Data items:

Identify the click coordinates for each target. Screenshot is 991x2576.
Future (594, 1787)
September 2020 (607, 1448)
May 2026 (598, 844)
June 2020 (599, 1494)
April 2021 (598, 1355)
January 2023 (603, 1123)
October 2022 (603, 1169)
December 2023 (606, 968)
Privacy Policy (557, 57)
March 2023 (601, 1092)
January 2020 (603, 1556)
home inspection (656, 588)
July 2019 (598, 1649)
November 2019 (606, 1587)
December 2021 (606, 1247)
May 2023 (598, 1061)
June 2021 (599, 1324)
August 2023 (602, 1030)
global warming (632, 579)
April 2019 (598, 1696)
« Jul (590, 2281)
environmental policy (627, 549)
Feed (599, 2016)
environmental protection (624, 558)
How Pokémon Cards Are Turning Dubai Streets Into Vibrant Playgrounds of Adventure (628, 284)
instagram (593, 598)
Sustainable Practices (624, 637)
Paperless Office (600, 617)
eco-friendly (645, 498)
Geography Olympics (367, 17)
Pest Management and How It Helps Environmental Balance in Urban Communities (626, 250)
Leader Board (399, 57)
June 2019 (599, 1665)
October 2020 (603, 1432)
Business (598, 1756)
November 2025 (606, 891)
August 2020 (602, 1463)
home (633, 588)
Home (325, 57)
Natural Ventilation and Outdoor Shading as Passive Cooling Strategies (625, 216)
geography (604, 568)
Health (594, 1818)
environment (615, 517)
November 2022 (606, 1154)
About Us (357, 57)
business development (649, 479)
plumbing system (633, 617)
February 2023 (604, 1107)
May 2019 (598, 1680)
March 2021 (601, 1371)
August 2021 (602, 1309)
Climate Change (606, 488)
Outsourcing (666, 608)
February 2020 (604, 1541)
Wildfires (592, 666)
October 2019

* **Requirement**: Retype, exactly as shown, the lines from the one with "About Us (357, 57)" through the end of the records.

* **Result for this exercise**:
About Us (357, 57)
business development (649, 479)
plumbing system (633, 617)
February 2023 (604, 1107)
May 2019 (598, 1680)
March 2021 (601, 1371)
August 2021 (602, 1309)
Climate Change (606, 488)
Outsourcing (666, 608)
February 2020 (604, 1541)
Wildfires (592, 666)
October 2019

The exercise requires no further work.